Dataset entries:
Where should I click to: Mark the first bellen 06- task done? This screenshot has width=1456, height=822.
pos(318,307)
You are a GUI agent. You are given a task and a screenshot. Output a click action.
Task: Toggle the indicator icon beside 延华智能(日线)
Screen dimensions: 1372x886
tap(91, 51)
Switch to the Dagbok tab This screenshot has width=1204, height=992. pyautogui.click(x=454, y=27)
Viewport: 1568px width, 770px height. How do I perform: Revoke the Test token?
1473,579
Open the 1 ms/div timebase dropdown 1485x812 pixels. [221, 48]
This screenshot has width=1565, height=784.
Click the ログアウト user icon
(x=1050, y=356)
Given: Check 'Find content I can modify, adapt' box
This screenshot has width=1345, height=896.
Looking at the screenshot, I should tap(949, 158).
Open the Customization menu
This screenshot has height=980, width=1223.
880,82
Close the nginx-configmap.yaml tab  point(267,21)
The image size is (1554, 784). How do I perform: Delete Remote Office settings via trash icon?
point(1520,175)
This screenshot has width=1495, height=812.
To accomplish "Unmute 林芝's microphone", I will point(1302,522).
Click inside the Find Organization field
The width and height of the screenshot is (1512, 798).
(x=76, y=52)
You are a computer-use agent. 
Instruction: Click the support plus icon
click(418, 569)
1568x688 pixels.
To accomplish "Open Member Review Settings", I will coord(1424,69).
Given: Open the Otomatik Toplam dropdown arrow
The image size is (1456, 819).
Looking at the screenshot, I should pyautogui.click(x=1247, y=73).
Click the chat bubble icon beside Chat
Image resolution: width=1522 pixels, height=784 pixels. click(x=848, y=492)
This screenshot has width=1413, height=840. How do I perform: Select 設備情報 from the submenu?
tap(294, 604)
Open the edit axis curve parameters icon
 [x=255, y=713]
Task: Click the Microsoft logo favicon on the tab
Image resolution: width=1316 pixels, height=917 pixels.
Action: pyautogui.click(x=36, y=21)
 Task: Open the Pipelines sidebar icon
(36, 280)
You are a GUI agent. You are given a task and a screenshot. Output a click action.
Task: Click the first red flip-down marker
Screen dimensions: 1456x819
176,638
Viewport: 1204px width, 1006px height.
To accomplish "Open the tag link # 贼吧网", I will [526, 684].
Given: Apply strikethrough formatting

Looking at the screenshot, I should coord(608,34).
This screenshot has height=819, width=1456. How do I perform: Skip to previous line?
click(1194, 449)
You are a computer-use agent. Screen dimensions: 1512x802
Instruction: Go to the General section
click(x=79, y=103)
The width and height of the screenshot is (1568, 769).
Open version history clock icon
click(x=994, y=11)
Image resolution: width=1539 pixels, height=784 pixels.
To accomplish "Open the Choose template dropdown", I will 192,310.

• _What is required_
All the lines that hold the word "accomplish" must appear in the answer, copied from the records.

• _Exercise output_
To accomplish "Unmute 林芝's microphone", I will point(1302,522).
To accomplish "Open Member Review Settings", I will coord(1424,69).
To accomplish "Open the tag link # 贼吧网", I will [526, 684].
To accomplish "Open the Choose template dropdown", I will 192,310.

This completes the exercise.